Opinion

Strikes for minimum-wage hikes don’t help poor

If all goes as activists plan, workers at New York’s fast-food restaurants today will walk out on their jobs in solidarity with fellow workers from 100 American cities.

It’s but the latest union-backed effort designed to raise wages by pointing to the difficulty of living on an annual income that works out to about $15,000 a year at the present federal minimum wage of $7.25 an hour. Protestors are calling for the wage to be more than doubled, to $15 per hour.

There are two big problems with their argument. First, much is based on misinformation. As President Obama’s own Labor Department reports, only 2.9 percent of American workers paid by the hour and over the age of 25 are earning minimum wage. And the overwhelming majority of those making minimum wage are not raising families on it.

Even if they were, the $15,000 a year would not be their sole income. Between the earned-income tax credit, food stamps, Medicaid and so forth, their real income could be nearly double that. Though Big Labor prefers hikes in the minimum wage because some of its own contracts are pegged to them, increasing the earned-income tax credit is a much better vehicle for helping working families.

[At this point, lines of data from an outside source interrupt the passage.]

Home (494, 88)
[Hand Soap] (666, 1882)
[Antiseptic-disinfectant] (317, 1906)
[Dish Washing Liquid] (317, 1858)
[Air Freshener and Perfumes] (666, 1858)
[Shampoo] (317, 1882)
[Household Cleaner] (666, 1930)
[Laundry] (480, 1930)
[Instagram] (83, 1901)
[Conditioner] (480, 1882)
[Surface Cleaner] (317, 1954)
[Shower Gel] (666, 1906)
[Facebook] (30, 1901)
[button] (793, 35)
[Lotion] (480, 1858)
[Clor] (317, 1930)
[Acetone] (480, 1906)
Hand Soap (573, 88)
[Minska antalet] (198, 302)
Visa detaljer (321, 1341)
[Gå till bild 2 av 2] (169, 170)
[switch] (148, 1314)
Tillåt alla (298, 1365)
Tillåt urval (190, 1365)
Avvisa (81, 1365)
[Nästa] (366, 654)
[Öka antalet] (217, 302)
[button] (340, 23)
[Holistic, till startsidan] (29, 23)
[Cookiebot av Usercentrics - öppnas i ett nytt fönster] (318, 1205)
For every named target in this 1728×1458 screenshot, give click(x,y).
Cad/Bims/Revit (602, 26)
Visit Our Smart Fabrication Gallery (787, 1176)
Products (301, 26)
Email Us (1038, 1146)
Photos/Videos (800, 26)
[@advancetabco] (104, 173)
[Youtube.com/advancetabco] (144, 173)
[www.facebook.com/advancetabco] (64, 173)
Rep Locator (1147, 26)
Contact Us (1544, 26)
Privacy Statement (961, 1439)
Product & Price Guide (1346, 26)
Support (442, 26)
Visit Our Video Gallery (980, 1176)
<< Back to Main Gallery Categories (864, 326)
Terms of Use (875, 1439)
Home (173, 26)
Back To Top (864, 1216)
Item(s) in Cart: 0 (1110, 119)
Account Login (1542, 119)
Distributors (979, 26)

The reason is that it underwrites the worker rather than making him or her more expensive to hire.

But the bigger problem with this strike is moral: It takes advantage of those who need the market most.

The striking fast-food workers are unlikely to realize their goal of a $15-an-hour minimum wage. The tragedy is that the activists who called them out may nonetheless succeed in sowing confusion about the only real guarantee of a better future for hard-working families: a growing economy that creates opportunities to move up and forces employers to compete for workers.